⟨

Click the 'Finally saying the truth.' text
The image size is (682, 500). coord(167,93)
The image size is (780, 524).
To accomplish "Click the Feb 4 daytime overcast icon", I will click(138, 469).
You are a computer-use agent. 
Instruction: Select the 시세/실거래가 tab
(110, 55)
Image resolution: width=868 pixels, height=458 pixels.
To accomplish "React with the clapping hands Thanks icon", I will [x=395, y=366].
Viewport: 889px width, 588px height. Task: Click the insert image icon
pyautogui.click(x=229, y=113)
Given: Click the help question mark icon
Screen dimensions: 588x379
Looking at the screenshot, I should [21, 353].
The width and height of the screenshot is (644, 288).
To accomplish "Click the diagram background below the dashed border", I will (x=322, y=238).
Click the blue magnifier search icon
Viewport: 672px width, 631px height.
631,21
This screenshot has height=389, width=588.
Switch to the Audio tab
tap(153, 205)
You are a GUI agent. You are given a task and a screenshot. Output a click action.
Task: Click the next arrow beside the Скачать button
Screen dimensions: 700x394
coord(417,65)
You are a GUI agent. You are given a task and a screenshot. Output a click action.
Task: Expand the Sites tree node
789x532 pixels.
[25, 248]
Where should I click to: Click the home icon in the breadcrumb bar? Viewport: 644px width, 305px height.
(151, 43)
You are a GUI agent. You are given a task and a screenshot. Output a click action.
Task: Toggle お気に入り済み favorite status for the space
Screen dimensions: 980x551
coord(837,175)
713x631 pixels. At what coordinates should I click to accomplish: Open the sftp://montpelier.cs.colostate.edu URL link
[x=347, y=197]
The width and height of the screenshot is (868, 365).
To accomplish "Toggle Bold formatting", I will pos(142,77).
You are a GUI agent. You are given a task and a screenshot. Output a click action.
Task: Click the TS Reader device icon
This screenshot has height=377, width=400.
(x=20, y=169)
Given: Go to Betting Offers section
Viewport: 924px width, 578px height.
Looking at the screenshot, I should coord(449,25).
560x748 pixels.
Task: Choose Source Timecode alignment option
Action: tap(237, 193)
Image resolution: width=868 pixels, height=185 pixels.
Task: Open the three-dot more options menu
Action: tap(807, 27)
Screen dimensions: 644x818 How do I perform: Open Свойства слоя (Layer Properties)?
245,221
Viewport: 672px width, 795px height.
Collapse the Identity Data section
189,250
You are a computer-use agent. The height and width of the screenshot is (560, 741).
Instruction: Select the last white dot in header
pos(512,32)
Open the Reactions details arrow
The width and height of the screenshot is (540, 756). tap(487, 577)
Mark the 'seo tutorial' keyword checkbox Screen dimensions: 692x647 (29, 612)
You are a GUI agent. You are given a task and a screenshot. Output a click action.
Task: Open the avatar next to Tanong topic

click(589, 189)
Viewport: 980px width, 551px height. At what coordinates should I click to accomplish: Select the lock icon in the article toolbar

⟩

**THE TASK**
All lines with the word "Toggle" are needed; pull them from the entries and copy each.

**TASK ANSWER**
Task: Toggle お気に入り済み favorite status for the space
To accomplish "Toggle Bold formatting", I will pos(142,77).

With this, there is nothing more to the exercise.